Anomalous vacuum energy and stability of a quantum liquid

TL;DR

This paper reveals that the vacuum energy in quantum liquids varies with the system's state, exhibits anomalous negative heat capacity contributions, and is crucial for understanding the stability of condensed phases.

Contribution

It introduces the concept that vacuum energy in quantum liquids is variable and anomalous, contrasting with traditional static vacuum energy in solids, and links it to phase stability.

Findings

Vacuum energy decreases with temperature in quantum liquids.

Negative vacuum energy contributes negatively to heat capacity.

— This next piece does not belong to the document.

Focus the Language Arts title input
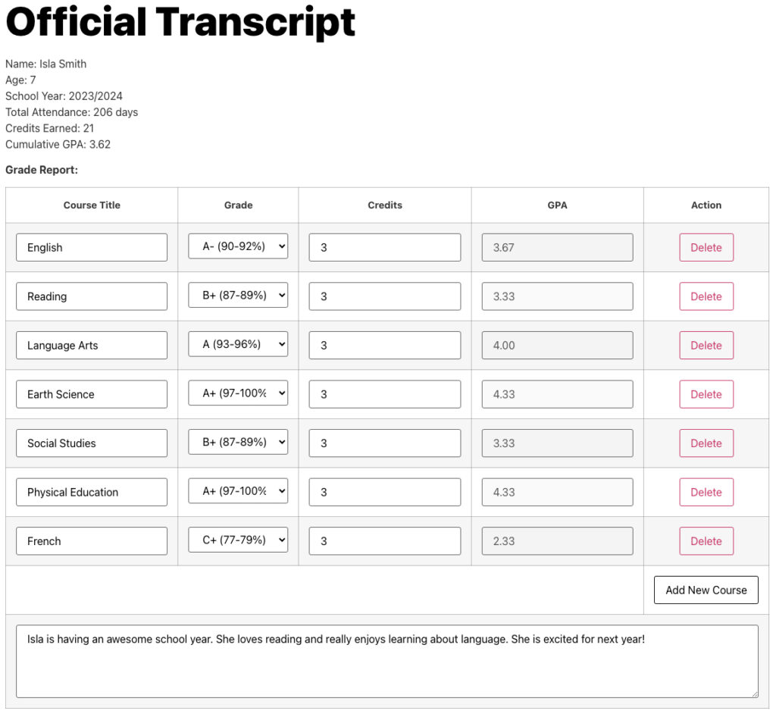(92, 345)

Overall positive heat capacity ensures phase stability.

Abstract

We show that the vacuum (zero-point) energy of a low-temperature quantum liquid is a variable property which changes with the state of the system, in notable contrast to the static vacuum energy in solids commonly considered. We further show that this energy is inherently anomalous: it decreases with temperature and gives negative contribution to system's heat capacity. This effect operates in an equilibrium and macroscopic system, in marked contrast to small or out-of-equilibrium configurations discussed previously. We find that the negative contribution is over-compensated by the positive term from the excitation of longitudinal fluctuations and demonstrate how the overall positive heat capacity is related to the stability of a condensed phase at the microscopic level.